La stabilité avant tout. Aux antipodes des soixante-huitards, les nouvelles générations d’Allemands ne votent plus écolos et n’aspirent plus à une révolution de gauche. “Elles rêvent d’une maison au vert et d’une relation stable”, résume Stephan Grünewald, cofondateur de l’Institut Rheingold, spécialisé dans les études de marché. Est-ce la peur de ne pas pouvoir accéder à cet idéal qui pousse de plus en plus de jeunes vers le camp conservateur, voire réactionnaire ? D’après la dernière étude sur la jeunesse allemande, publiée par l’économiste Simon Schnetzer en avril dernier, l’adhésion aux idées de l’extrême droite parmi les jeunes de 14 à 29 ans a progressé de 9 % à 22 % entre 2022 et 2024. “Les gens qui se sentent menacés sont plus susceptibles de voter AfD“, analyse Kilian Hampel, le co-auteur de cette étude publiée annuellement depuis 2020.

Les élections européennes ont confirmé ces tendances.
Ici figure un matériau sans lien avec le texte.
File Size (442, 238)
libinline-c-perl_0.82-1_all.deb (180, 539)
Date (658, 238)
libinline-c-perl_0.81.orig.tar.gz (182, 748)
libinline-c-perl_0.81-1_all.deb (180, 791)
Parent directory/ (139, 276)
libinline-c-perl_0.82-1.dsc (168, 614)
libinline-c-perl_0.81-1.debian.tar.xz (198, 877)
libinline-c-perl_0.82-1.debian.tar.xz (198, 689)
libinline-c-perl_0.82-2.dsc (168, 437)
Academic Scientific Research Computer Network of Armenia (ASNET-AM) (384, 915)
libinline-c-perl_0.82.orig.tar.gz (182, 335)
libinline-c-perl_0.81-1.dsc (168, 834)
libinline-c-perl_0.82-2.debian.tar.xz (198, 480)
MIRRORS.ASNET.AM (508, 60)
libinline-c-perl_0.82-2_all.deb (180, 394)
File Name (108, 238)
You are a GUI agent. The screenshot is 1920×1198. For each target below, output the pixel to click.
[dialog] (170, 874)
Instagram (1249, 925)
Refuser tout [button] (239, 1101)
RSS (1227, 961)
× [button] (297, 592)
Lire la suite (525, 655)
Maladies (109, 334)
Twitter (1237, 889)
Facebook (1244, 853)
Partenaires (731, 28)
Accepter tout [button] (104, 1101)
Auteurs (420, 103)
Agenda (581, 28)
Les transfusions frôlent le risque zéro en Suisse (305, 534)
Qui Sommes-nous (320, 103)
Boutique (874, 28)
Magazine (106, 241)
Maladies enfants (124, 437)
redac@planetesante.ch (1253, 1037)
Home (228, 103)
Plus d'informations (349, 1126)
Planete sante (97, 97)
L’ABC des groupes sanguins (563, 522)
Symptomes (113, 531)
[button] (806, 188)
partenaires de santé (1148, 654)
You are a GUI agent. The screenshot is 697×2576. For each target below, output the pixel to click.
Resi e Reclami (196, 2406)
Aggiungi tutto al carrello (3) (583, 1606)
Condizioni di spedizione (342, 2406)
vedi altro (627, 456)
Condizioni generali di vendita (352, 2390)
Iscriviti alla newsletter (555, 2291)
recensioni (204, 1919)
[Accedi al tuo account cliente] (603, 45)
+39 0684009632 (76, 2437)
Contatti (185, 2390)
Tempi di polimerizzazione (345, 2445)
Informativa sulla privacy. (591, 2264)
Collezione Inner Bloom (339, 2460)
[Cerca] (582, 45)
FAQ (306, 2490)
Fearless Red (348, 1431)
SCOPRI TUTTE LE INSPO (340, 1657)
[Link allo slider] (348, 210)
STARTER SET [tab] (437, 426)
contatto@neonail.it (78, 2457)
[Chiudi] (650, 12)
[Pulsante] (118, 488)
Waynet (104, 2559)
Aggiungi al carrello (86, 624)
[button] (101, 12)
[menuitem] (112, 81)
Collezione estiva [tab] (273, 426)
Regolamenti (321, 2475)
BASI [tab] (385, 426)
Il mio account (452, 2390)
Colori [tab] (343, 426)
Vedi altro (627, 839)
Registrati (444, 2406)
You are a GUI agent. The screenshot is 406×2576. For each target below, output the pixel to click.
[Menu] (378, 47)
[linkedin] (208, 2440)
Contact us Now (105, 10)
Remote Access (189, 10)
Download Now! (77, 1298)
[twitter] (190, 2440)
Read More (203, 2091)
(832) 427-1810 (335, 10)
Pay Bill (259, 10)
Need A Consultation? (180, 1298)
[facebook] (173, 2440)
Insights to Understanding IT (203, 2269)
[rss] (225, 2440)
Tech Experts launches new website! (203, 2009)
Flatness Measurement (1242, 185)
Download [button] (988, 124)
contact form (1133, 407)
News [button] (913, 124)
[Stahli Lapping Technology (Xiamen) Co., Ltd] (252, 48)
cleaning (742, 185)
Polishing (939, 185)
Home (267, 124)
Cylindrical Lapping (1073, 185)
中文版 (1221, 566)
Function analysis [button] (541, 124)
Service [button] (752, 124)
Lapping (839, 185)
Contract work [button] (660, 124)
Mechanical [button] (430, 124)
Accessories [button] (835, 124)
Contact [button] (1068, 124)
Près de 16 % des 16 à 24 ans ont accordé leur voix à l’AfD (Alternative für Deutschland), en progression de 11 points par rapport au scrutin de 2019, selon les sondages de l’institut Infratest-dimap. L’expression d’un mécontentement diffus ou d’un rejet du gouvernement pour certains, mais pas seulement. Plus de 50 % ont choisi l’extrême droite “par conviction”. Le glissement vers la droite est général : 17 % de jeunes ont également voté pour l’Union chrétienne-démocrate (CDU/CSU).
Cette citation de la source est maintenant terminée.